** WRITTEN INSTRUCTION 1 **
From the article on the Greek debt talks, list every consequence it says a failure to reach agreement this month could bring.
** WRITTEN INSTRUCTION 2 **
Answer these questions using the article on the Greek debt talks.
(a) In which city did the leaders of Germany, France and the lending institutions hold their emergency talks?
(b) How large is the repayment that Athens would make to the IMF on Friday?
(c) How many months of negotiations have the main outstanding issues dogged?
** WRITTEN INSTRUCTION 3 **
Pick up the article on the Greek debt talks after its last sentence and carry it on.

The announcement by leftist Prime Minister Alexis Tsipras came hours
after leaders of Germany, France and the lending institutions held
emergency talks on the Greek debt crisis in Berlin in a sign of
top-level concern about the impasse.
It appeared to be an attempt to pre-empt a take-it-or-leave-it offer
by the creditors and to show Greek voters that Athens, too, is
putting forward proposals.
"We have submitted a realistic plan for Greece to exit the crisis. A
realistic plan, whose acceptance by the institutions, our lenders
and our partners in Europe will mark the end of the scenario of
divisions in Europe," Tsipras told reporters.
"It is now clear that the decision on whether they want to adjust to
realism ... the decision rests with the political leadership of
Europe."
It was not immediately known whether the document, which some EU
officials said they had not yet seen, gave any ground on the main
outstanding issues of pension and labor market reform, fiscal
targets and the size of the civil service that have dogged four
months of tough negotiations.
A European Commission spokeswoman said many documents were being
exchanged among negotiators, which was "already a good sign". Talks
with Greece were continuing and "we are not there yet", she said.
Sources close to the negotiations said there were no major
concessions on the deal-breaking issues in the Greek paper.
The European Union's economics chief said earlier Athens had put
forward first proposals for pension reform as the talks reach a
crunch point this week with Greek funds drying up.
"REAL INTENSITY"
The leaders who met in Berlin agreed to work with "real intensity"
to try to wrap up the negotiations in the coming days and to keep in
touch with each other and with Tsipras.
Their meeting showed that national and international leaders have
now taken the battle to keep Greece in the euro zone into their own
hands after months of insisting it was a matter for technical
negotiations among experts.
Failure to reach agreement this month could trigger a Greek default
and lead to the imposition of capital controls and a potential exit
from the euro zone, dealing a blow to Europe's supposedly
irreversible single currency.
A Greek government official said Athens would make a 300 million
euro ($329.58 million) repayment to the IMF on Friday as due if
there was an agreement with the creditors, hinting it might
otherwise withhold the money without saying so explicitly.
"If we judge that a deal has been sealed, then we will make the June
5 payment normally," the official said, adding that the money would
be transferred if there was a preliminary agreement that was not yet
approved by Eurogroup finance ministers.
EU Economy Commissioner Pierre Moscovici said the talks were making
progress at last, citing what he said were new Greek proposals on
pensions, a core issue for the creditors, who are demanding some
benefit cuts and a crackdown on early retirement to make the complex
system financially sustainable.

(Stored data)
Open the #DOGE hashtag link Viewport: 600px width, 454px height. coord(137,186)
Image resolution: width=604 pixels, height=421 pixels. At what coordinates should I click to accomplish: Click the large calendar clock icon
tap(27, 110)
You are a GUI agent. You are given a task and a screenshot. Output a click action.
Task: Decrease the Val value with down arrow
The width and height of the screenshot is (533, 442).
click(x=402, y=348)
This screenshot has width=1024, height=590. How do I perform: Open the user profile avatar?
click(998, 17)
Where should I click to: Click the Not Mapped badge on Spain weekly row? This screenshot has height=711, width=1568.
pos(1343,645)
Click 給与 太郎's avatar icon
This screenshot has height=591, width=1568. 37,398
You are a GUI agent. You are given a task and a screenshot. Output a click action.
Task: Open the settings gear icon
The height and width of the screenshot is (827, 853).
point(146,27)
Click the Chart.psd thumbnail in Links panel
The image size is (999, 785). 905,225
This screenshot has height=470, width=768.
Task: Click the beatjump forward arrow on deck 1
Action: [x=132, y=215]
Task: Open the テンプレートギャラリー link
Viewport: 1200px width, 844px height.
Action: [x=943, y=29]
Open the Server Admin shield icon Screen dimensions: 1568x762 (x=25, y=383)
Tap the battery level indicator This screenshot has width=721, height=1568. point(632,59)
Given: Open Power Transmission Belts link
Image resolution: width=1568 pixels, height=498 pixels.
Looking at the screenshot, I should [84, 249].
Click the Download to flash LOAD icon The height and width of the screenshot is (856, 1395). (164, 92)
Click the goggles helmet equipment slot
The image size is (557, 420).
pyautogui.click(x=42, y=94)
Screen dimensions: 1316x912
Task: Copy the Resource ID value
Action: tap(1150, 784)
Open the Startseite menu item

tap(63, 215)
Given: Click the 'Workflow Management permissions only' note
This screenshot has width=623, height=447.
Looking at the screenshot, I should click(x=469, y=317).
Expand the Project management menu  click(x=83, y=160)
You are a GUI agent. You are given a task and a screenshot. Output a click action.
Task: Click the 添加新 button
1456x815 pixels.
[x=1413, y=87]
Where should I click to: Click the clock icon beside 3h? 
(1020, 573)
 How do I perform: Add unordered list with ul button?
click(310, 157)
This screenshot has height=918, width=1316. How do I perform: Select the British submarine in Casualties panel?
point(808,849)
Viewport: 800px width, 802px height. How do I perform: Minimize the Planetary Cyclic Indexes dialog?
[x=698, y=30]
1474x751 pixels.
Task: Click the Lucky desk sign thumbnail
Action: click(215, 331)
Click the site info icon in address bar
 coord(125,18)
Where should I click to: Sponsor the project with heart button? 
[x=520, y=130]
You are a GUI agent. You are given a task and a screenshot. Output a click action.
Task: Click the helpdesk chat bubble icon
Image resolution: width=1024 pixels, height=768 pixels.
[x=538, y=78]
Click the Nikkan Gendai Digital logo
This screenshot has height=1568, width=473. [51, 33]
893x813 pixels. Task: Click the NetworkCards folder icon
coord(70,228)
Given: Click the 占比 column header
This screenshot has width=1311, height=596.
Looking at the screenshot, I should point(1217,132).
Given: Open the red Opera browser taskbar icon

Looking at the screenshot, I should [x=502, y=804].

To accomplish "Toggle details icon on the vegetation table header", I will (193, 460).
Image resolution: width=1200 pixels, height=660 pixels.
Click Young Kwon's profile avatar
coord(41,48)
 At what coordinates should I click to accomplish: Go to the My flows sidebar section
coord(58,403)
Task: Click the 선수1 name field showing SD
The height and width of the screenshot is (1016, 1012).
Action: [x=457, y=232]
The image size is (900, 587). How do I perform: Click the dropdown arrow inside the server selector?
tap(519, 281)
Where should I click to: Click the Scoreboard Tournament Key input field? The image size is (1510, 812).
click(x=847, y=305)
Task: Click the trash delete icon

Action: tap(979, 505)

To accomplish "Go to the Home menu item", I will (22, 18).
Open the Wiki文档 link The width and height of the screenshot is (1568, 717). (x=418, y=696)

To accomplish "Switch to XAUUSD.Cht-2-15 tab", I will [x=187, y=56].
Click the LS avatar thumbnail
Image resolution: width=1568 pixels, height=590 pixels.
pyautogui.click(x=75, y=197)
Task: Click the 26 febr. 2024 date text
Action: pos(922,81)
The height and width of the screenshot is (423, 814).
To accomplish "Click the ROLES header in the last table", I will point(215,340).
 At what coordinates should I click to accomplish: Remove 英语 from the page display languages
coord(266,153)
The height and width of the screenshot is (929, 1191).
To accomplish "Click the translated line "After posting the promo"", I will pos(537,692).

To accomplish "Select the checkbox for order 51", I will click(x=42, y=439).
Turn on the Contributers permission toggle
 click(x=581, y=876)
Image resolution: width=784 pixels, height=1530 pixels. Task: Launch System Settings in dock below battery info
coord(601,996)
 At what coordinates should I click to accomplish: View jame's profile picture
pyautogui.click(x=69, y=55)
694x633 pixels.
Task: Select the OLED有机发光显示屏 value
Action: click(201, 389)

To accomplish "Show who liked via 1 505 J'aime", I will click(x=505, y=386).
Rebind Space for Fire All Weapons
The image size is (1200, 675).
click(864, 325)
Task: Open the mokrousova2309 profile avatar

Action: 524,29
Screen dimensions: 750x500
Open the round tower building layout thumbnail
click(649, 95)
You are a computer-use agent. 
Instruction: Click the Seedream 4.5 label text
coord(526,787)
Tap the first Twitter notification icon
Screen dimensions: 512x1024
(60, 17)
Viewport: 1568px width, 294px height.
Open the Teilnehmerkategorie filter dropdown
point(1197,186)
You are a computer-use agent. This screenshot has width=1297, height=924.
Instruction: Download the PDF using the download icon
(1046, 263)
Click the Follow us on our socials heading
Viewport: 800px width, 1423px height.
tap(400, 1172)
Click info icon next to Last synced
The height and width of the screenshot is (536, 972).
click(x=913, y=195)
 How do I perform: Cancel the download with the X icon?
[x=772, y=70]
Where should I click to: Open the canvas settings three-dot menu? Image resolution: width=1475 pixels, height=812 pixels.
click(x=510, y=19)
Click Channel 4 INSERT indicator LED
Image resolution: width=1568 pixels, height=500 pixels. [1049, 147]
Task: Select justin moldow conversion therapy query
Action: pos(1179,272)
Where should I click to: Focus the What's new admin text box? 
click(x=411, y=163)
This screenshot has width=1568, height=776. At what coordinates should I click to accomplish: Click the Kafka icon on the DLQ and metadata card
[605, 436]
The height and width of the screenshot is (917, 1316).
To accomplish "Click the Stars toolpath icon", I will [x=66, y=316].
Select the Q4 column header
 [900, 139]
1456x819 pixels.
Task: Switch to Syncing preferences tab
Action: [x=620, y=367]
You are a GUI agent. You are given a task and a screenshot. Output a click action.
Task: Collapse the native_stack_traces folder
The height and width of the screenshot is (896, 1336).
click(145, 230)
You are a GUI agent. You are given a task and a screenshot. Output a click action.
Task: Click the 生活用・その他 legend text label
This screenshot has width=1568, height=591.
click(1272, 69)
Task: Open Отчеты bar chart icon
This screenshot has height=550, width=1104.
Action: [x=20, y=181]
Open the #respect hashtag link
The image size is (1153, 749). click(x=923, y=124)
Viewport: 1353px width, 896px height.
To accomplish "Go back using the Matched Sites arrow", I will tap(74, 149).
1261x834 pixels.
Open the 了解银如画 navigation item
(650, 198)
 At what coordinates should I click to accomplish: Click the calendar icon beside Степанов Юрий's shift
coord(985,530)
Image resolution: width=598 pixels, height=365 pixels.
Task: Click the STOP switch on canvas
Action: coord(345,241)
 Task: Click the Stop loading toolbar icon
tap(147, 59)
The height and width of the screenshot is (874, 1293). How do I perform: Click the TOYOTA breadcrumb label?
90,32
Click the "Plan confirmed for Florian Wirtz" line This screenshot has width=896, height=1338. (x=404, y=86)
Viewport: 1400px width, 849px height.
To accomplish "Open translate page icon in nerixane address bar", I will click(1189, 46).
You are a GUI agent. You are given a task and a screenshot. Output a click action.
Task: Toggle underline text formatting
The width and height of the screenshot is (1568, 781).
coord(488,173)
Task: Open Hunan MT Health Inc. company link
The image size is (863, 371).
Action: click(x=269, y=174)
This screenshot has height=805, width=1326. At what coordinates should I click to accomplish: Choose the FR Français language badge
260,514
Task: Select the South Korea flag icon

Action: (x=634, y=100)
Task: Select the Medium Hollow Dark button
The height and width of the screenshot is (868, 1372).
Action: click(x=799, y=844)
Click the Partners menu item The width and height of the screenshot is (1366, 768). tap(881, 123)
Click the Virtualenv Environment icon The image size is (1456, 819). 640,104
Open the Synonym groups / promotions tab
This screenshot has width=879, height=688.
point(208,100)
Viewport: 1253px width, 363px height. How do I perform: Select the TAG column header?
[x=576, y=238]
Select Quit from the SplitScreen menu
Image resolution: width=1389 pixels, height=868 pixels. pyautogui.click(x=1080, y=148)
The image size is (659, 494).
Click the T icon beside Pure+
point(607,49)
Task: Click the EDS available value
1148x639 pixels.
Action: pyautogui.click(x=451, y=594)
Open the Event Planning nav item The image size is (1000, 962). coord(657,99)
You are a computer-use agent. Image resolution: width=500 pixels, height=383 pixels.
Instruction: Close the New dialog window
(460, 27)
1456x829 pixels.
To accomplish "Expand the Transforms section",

** EXERCISE ANSWER 1 **
- A Greek default
- The imposition of capital controls
- A potential exit from the euro zone
- A blow to Europe's supposedly irreversible single currency

** EXERCISE ANSWER 2 **
(a) Berlin
(b) 300 million euros ($329.58 million)
(c) Four months

** EXERCISE ANSWER 3 **
Greek officials played down talk of new pension proposals.
"Greece has been flexible for a long time on pension reform, willing
to scrap incentives for early retirement and proceed with merging
pension funds. This is what is still on the table," a Greek
government official said.
[to top of second column] |
Greece's central bank governor, Yannis Stournaras, who served as
finance minister in a previous conservative-led government, urged
the government to respect the "sacrifices" its people had made to
stay in the euro, citing a 35 percent drop in living standards
during the crisis that began in 2009.
Moscovici deflected Greek demands for official debt relief, saying
the issue of making Greek debt sustainable in the longer term would
only be addressed once Athens had accepted a cash-for-reform deal to
release some 7.2 billion euros in frozen aid.
That program expires at the end of June unless there is an
agreement.
The ECB's top banking supervisor, Daniele Nouy, stressed on Tuesday
that Greece's banks remain solvent despite deposit outflows and the
government's cash squeeze - a key condition for the central bank
continuing to provide emergency liquidity.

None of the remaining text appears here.